▶ THE PROBLEM: Reproduce the passage of the Cintio Vitier biography between "- Born: September" and "and novelist (1921–2009)", inclusive.
::: TEXT SEGMENT
- Born: September 25, 1921 Key West, Florida
- Died: October 1, 2009 (aged 88) Havana, Cuba
- Occupations: Poet, essayist
- Spouse: Fina García Marruz
- Children: Sergio Vitier José María Vitier
- Writing career
- Notable awards: Juan Rulfo Prize, National Prize for Literature

= Cintio Vitier =

Cuban poet, essayist, and novelist (1921–2009)

Cintio Vitier (September 25, 1921 – October 1, 2009) was a Cuban poet, essayist, and novelist. Upon selecting him for the Juan Rulfo Prize, the award jury called him "one of the most important writers of his generation".

==Early life==
Cintio Vitier was born to Medardo and María Cristina Bolaños Vitier on September 25, 1921, in Key West, Florida, United States, but had Cuban nationality. Vitier attended a school started by his father in Matanzas, Cuba. He said that the school's library inspired his early literary inspiration. At fifteen, Vitier moved with his family to Havana and attended La Luz, a private school, and later a public secondary school. In 1947, he graduated as an attorney from the University of Havana.

Vitier founded the journal Luz, allowing him to publish his work. At 17, he published Poemas, a book of his poetry. Poet Juan Ramón Jiménez, who was in exile at the time, wrote the introduction and chose the poems.
::::::
::: DATA UNDER STUDY
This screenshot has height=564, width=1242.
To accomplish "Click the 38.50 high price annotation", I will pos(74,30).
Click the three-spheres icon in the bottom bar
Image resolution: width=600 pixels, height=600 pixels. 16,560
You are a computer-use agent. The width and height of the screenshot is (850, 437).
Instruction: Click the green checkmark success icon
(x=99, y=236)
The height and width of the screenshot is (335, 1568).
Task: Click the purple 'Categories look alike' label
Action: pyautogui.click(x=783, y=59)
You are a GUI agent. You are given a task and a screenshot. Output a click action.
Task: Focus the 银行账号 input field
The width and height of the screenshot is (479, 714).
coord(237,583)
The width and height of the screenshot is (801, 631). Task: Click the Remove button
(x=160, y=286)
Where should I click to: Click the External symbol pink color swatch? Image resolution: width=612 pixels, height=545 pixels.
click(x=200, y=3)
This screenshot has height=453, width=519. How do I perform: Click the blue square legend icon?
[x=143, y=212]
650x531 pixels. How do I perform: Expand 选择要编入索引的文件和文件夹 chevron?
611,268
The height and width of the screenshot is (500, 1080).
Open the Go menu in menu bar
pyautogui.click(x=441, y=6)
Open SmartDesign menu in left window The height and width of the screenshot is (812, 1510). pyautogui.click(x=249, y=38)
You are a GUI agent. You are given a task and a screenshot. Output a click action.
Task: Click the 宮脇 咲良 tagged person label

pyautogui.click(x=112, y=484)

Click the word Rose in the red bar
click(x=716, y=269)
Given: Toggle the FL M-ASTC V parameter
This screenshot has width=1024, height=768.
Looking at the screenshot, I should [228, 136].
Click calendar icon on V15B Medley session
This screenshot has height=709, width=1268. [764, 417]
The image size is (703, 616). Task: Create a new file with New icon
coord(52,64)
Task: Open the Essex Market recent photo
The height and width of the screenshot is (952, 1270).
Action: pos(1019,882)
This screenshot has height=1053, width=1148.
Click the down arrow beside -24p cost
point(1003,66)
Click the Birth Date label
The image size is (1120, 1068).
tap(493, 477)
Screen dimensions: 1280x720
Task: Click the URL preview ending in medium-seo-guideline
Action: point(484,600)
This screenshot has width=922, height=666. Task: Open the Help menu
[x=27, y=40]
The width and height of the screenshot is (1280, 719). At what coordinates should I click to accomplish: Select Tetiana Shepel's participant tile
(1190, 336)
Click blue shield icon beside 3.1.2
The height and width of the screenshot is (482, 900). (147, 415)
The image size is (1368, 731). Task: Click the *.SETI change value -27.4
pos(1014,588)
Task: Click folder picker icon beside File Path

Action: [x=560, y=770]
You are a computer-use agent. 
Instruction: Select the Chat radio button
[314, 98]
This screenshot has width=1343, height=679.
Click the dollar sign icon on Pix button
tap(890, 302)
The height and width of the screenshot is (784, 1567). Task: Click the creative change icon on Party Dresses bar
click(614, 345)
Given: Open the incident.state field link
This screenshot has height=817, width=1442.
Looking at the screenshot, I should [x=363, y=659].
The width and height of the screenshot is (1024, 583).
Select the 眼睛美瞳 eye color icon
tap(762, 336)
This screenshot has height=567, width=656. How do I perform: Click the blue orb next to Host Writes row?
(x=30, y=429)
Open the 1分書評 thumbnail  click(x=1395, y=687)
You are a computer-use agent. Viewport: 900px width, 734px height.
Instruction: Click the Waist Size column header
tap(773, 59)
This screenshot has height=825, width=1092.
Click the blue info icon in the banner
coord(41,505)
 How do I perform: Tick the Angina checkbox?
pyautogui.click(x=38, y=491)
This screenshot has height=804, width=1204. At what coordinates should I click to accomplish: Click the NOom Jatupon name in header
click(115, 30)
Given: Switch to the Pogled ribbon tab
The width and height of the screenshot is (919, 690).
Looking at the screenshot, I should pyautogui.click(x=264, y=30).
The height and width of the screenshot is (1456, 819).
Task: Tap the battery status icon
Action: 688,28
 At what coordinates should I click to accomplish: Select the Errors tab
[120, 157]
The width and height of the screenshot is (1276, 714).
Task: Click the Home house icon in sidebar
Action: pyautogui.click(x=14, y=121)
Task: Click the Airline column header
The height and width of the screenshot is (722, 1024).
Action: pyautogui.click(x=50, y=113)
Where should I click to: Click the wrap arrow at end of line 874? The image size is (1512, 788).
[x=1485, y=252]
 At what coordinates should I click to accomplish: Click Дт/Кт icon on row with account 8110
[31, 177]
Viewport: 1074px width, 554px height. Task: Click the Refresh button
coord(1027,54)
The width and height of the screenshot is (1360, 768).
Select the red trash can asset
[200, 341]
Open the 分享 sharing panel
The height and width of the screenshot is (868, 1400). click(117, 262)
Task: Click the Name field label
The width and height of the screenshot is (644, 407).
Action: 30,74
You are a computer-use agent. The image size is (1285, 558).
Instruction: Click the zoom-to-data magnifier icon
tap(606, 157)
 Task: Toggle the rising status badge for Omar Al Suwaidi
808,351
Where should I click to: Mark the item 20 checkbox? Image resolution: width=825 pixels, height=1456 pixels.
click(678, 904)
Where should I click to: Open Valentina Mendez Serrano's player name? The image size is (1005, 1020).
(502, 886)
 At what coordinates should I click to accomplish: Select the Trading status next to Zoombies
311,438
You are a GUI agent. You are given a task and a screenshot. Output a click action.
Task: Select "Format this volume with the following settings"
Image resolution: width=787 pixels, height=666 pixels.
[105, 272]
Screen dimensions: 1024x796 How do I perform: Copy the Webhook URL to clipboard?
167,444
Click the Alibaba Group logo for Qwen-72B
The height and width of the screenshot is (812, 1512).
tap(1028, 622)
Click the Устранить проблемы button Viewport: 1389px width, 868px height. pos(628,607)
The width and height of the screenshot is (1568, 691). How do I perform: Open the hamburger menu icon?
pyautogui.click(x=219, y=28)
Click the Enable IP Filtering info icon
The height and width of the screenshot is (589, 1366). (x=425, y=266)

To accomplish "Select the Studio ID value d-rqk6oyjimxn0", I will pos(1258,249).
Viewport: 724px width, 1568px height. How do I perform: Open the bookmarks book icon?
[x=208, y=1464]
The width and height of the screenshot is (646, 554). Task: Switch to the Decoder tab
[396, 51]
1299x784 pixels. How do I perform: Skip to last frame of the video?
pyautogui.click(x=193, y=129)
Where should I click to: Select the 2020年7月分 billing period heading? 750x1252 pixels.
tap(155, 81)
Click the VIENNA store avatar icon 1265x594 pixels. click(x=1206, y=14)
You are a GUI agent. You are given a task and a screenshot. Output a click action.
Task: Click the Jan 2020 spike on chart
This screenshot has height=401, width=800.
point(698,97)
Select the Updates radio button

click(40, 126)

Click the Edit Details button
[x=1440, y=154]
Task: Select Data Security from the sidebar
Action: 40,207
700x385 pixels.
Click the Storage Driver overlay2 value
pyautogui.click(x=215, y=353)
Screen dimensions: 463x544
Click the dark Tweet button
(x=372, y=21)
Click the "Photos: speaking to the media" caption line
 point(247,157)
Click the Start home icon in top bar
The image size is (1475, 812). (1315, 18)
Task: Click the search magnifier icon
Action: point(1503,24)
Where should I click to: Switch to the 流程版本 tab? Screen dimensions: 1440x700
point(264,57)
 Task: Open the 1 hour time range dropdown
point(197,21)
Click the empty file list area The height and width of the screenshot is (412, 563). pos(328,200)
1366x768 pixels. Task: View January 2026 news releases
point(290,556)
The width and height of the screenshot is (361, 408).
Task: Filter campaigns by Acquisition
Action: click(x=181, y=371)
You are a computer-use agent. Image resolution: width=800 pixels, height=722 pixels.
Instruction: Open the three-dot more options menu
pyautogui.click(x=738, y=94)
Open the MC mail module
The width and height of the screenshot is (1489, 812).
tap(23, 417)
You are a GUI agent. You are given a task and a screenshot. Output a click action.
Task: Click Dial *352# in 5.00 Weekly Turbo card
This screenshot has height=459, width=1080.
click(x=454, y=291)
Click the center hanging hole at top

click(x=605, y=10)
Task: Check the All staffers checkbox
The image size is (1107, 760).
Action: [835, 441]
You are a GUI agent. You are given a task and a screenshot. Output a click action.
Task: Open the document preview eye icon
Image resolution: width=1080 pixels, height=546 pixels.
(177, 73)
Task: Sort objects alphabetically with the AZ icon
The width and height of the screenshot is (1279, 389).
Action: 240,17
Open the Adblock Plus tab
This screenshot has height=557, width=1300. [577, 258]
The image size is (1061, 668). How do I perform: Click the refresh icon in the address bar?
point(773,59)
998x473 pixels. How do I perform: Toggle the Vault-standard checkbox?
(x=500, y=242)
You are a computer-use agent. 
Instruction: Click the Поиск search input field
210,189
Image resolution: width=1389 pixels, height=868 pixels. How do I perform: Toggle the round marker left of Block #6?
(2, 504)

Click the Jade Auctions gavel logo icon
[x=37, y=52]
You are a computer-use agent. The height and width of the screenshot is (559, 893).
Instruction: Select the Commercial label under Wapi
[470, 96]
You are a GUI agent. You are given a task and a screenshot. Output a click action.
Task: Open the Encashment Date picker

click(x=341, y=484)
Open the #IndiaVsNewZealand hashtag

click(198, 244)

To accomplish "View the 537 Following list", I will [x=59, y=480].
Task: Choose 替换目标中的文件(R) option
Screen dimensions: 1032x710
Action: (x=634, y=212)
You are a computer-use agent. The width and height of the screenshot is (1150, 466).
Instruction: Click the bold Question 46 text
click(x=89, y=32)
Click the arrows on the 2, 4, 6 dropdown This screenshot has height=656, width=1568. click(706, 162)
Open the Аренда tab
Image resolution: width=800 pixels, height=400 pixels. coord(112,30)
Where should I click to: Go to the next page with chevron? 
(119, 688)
::::::
▶ WRITTEN SOLUTION:
- Born: September 25, 1921 Key West, Florida
- Died: October 1, 2009 (aged 88) Havana, Cuba
- Occupations: Poet, essayist
- Spouse: Fina García Marruz
- Children: Sergio Vitier José María Vitier
- Writing career
- Notable awards: Juan Rulfo Prize, National Prize for Literature

= Cintio Vitier =

Cuban poet, essayist, and novelist (1921–2009)